Binlerce Terabayt Veriyi Tek Bir Gram DNA’ya Sığdırmak Mümkün mü?
Pekin Üniversitesi’nden araştırmacılar, verileri yoğun ve verimli bir şekilde depolamak için enzimatik metilasyondan yararlanan DNA veri depolamasına yönelik çığır açan bir yaklaşım ortaya koydu.
“Epi-bit” adı verilen bu yeni yöntem, hem ölçeklenebilir hem de uygun maliyetli yüksek kapasiteli veri depolamaya olanak tanıyarak DNA’nın çok yönlü bir depolama ortamı olarak kullanılmasının pratikliğini ortaya koyuyor.
DNA Depolamada Avantajlar ve Yenilikler
Geçtiğimiz günlerde, Bilgisayar Bilimleri Bölümü Dekanı Cheng Zhang ve Kantitatif Biyoloji Merkezi’nden Long Qian liderliğindeki Pekin Üniversitesi araştırmacıları, Nature dergisinde “DNA’ya Epigenetik Bitler Yazdırarak Paralel Moleküler Veri Depolama” başlıklı çığır açan bir çalışma yayınladı.
Çalışma, DNA tabanlı veri depolama için öncü bir yöntem sunuyor. Araştırmacılar, enzimatik metilasyon kullanarak, verileri evrensel DNA şablonlarına hassas bir şekilde eklenebilen “epi-bit” adı verilen epigenetik modifikasyonlar olarak kodlamanın bir yolunu geliştirdiler. Bu yenilik, moleküler veri depolamaya ölçeklenebilir ve programlanabilir bir yaklaşım sunuyor.
Dünya, sürekli büyüyen dijital bilgi akışını yönetmede giderek artan zorluklarla karşı karşıya kalırken, DNA cazip bir çözüm sunuyor. Olağanüstü depolama yoğunluğu – sadece bir gram DNA 215.000 terabayt tutabilir, bu da 10 milyon saatlik yüksek çözünürlüklü videoya eşdeğerdir (Imburgia & Nivala, 2024) – ve uzun vadeli kararlılığı ile DNA, veri depolama için ideal bir ortamdır. Bununla birlikte, geleneksel yöntemler nükleotidlerin sırayla eklendiği de novo sentezine dayanır, bu da süreci yavaş ve pahalı hale getirir. Zhang ve ekibi tarafından geliştirilen yöntem, paralel, programlanabilir DNA montajı sağlayarak bu sınırlamaların üstesinden geliyor ve veri yazımını daha hızlı ve daha verimli hale getiriyor.

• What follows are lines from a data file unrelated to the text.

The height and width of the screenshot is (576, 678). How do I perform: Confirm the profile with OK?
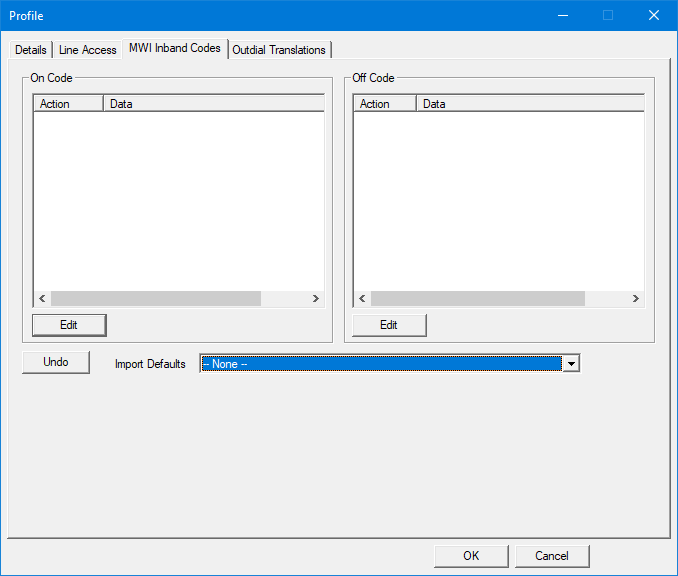[471, 556]
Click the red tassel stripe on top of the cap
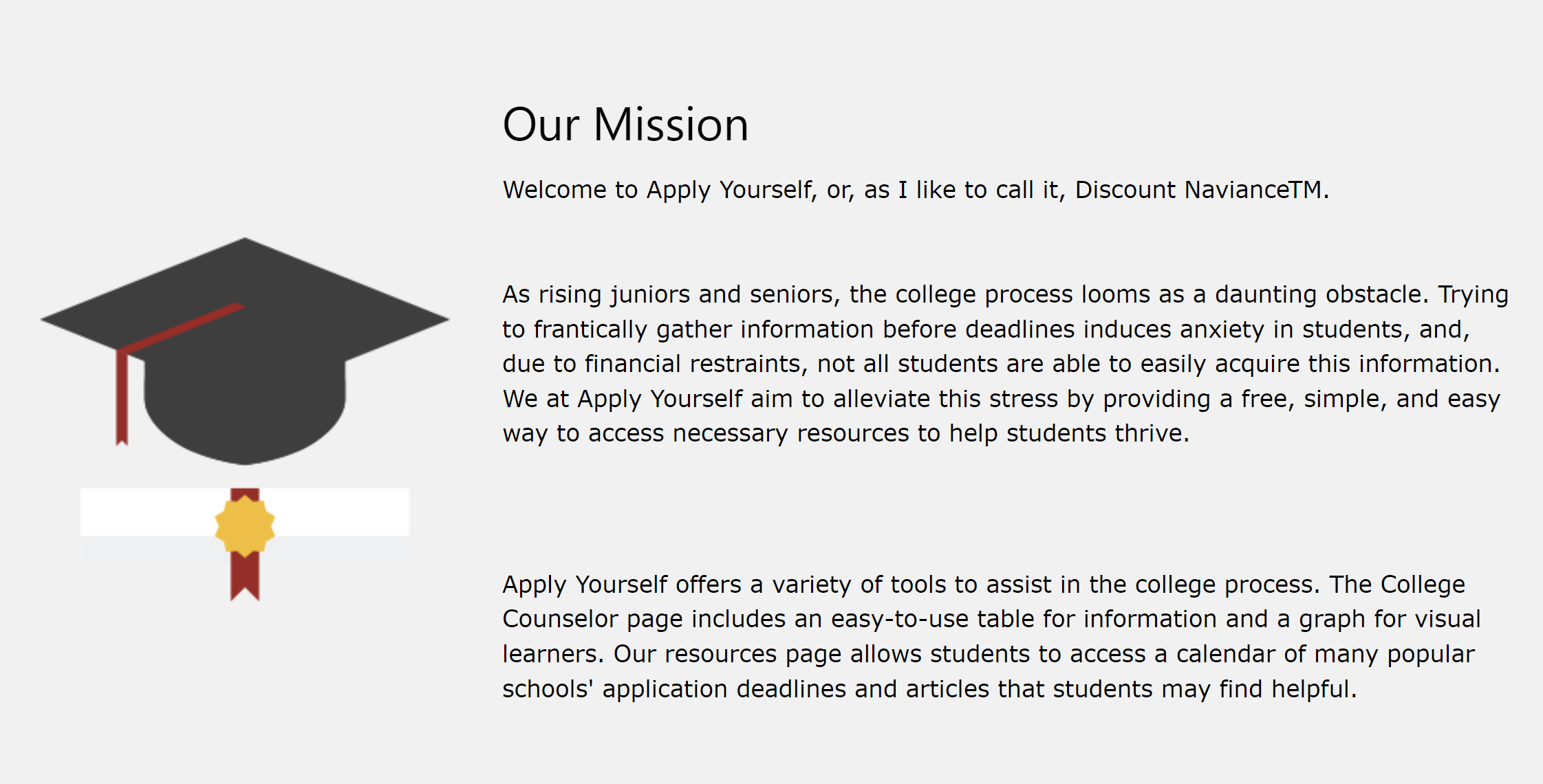Image resolution: width=1543 pixels, height=784 pixels. coord(182,327)
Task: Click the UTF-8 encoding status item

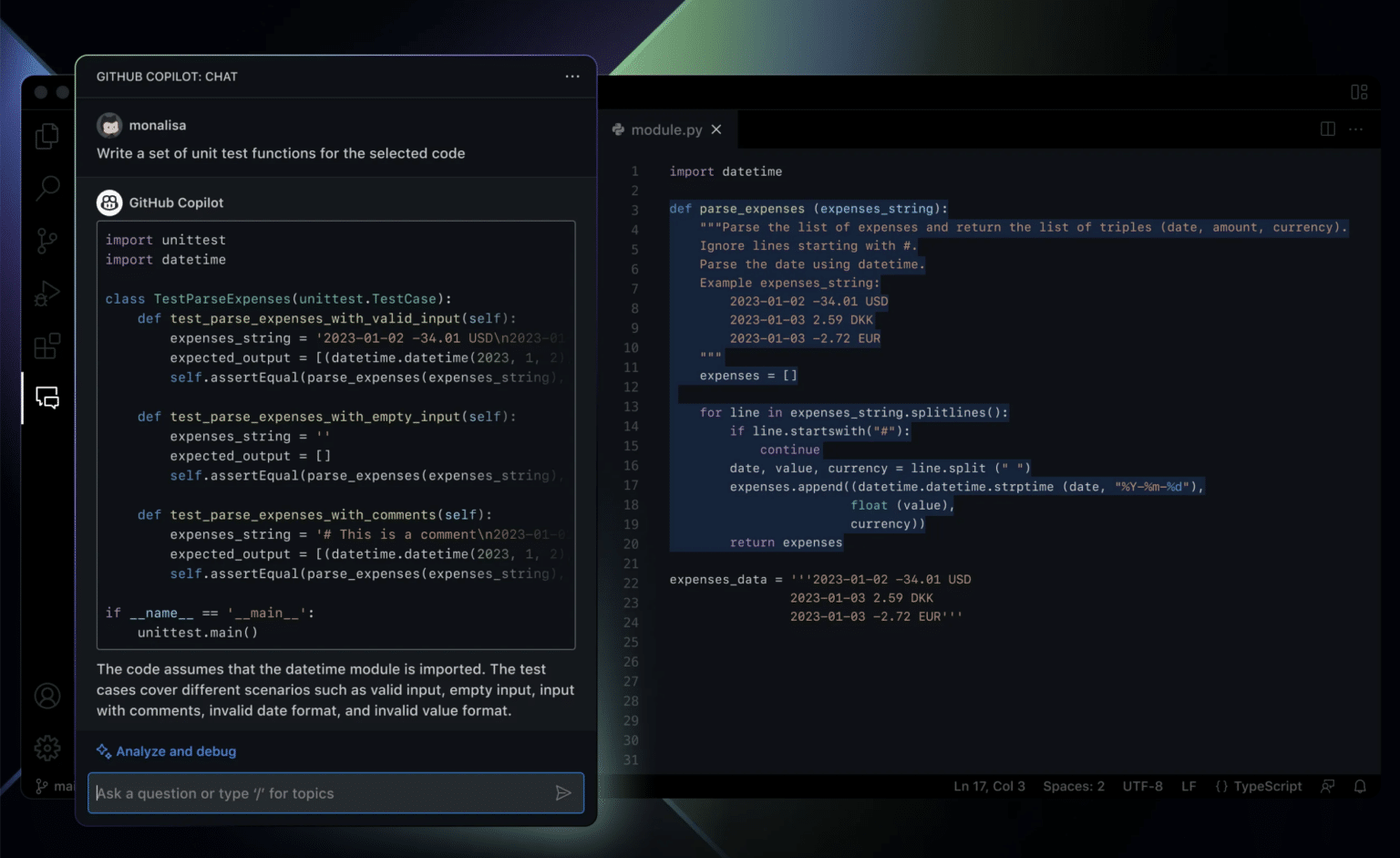Action: (x=1142, y=785)
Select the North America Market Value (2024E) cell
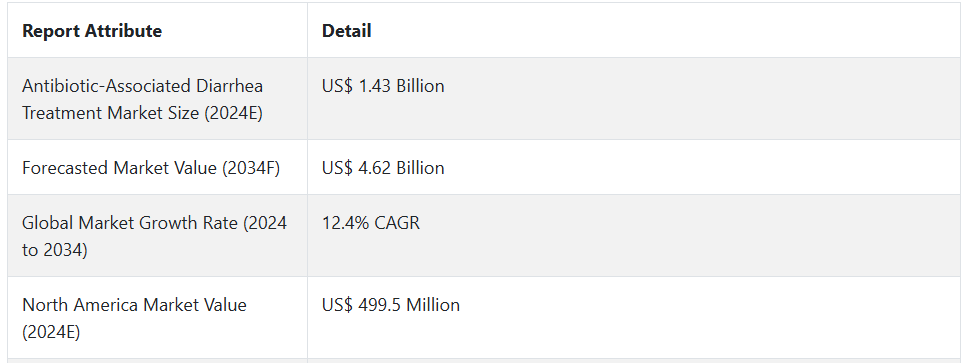The image size is (972, 363). click(x=157, y=317)
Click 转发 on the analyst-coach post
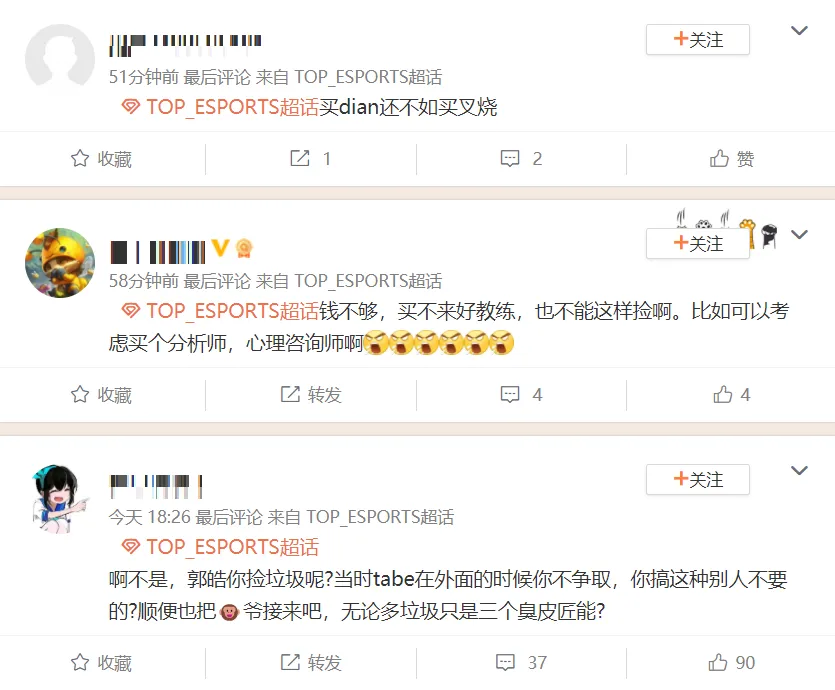Screen dimensions: 835x690 (311, 395)
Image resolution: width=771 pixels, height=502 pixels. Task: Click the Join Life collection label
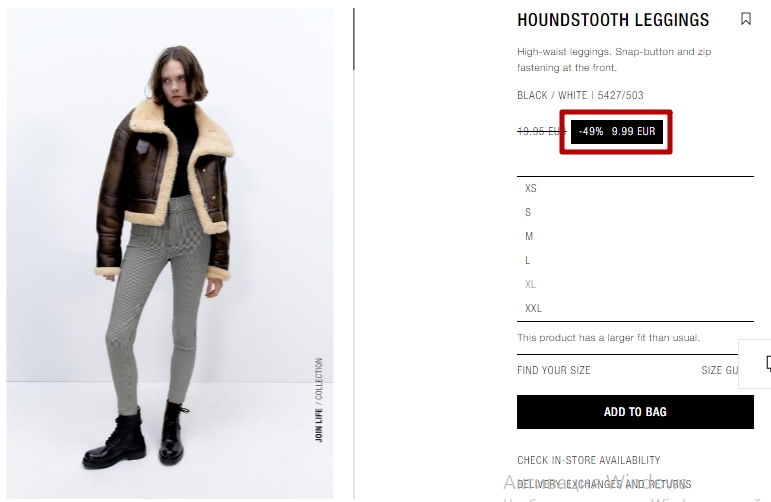coord(319,400)
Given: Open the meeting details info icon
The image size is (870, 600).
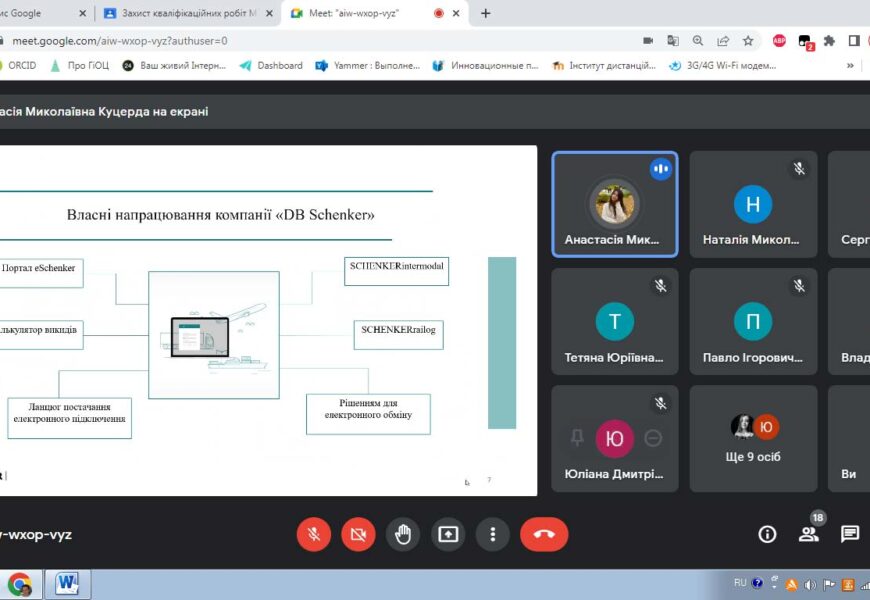Looking at the screenshot, I should point(767,534).
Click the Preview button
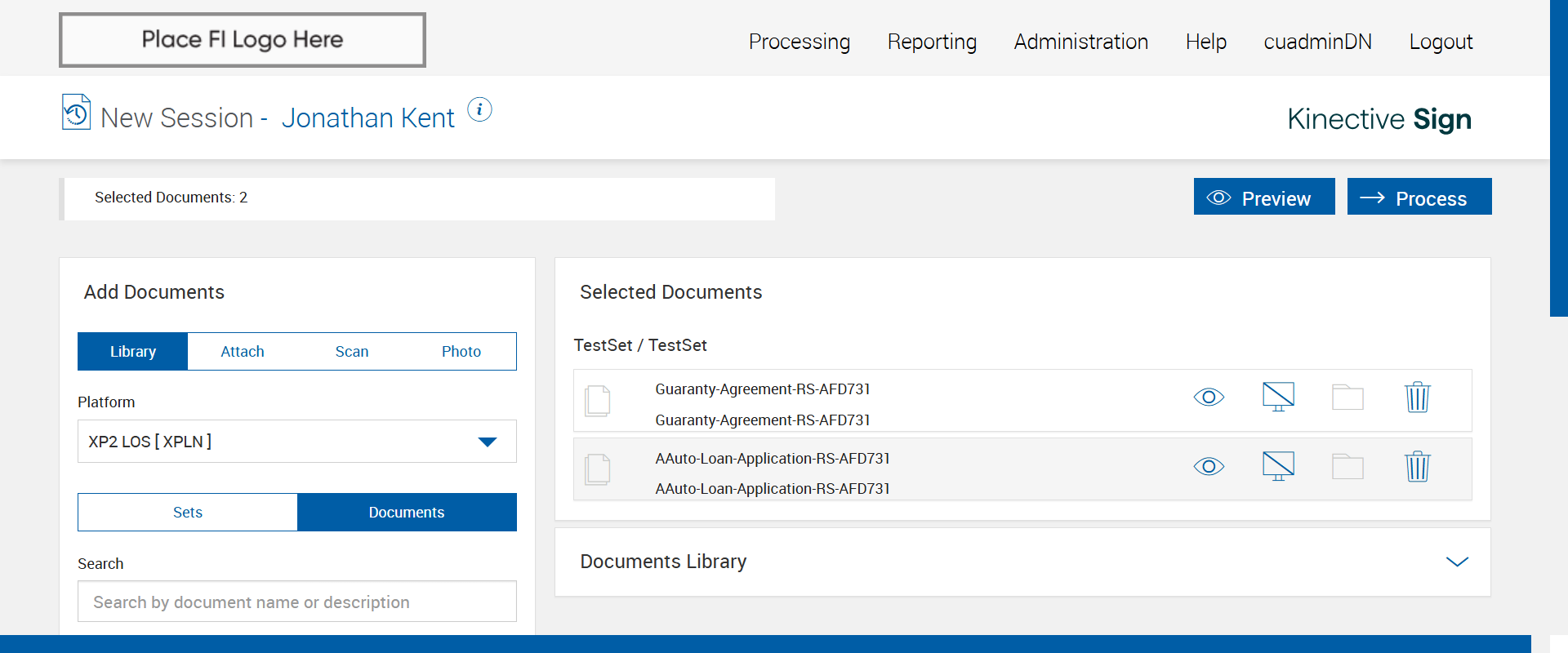The width and height of the screenshot is (1568, 653). click(1263, 198)
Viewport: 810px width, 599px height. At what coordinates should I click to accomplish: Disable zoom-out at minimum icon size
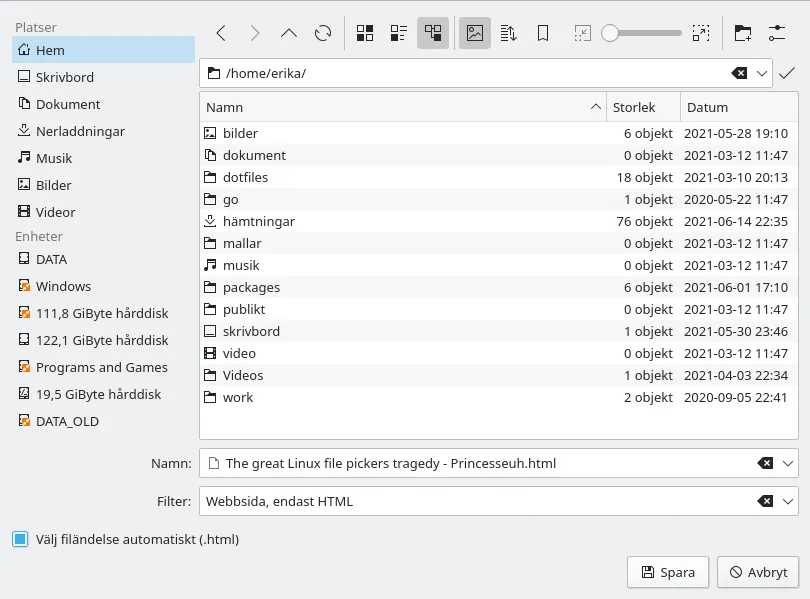[582, 32]
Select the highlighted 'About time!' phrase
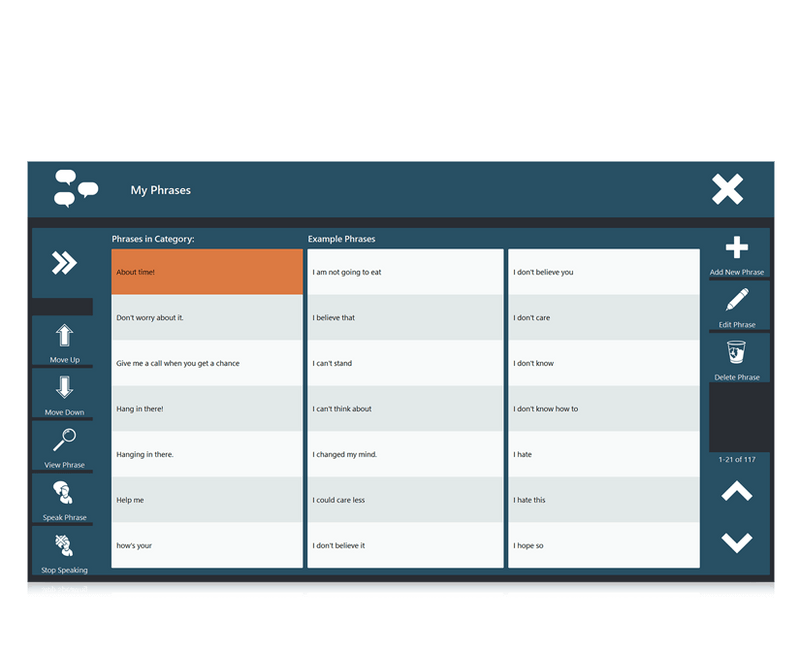 point(207,272)
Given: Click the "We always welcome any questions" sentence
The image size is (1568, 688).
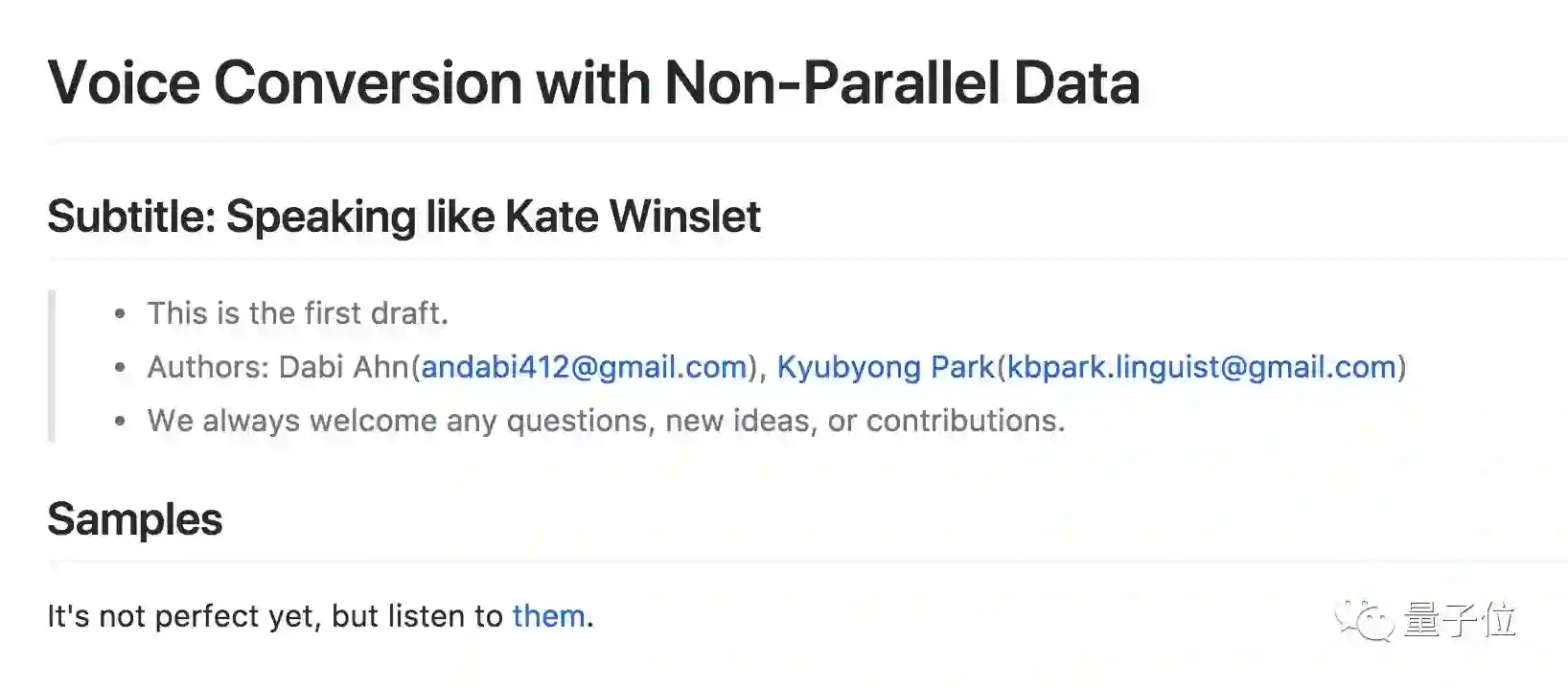Looking at the screenshot, I should [606, 421].
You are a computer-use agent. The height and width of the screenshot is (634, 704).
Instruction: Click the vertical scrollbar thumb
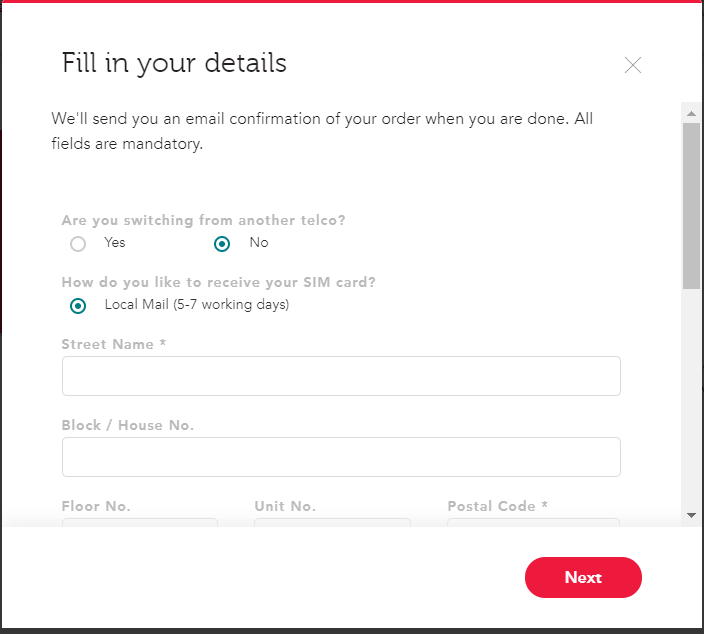pyautogui.click(x=691, y=206)
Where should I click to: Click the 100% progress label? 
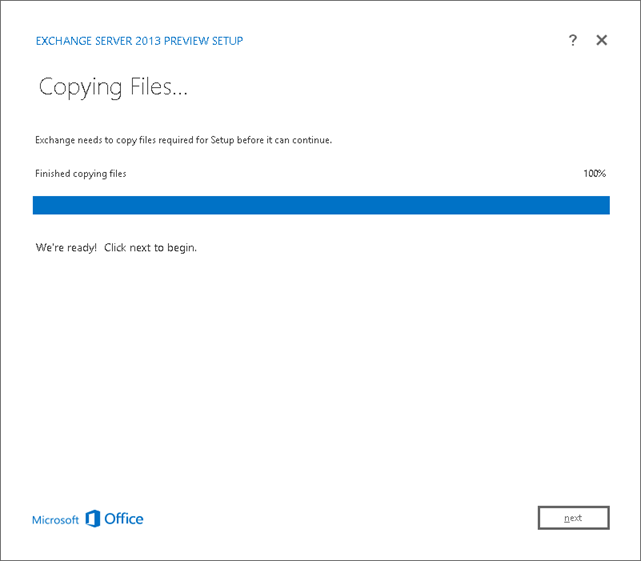point(594,174)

Ayrıca epi-bit yöntemi, yöntemin farklı akademik geçmişlere sahip 60 gönüllü tarafından uygulanmasının da gösterdiği gibi, bireyler tarafından DNA depolamalarını kişiselleştirmek için kullanılabilir. Bu da Zhang ve arkadaşlarının epi-bit yönteminin DNA depolama için erişilebilir, çok yönlü, hızlı ve düşük maliyetli bir yöntem olarak sahip olduğu potansiyeli açıkça ortaya koymaktadır.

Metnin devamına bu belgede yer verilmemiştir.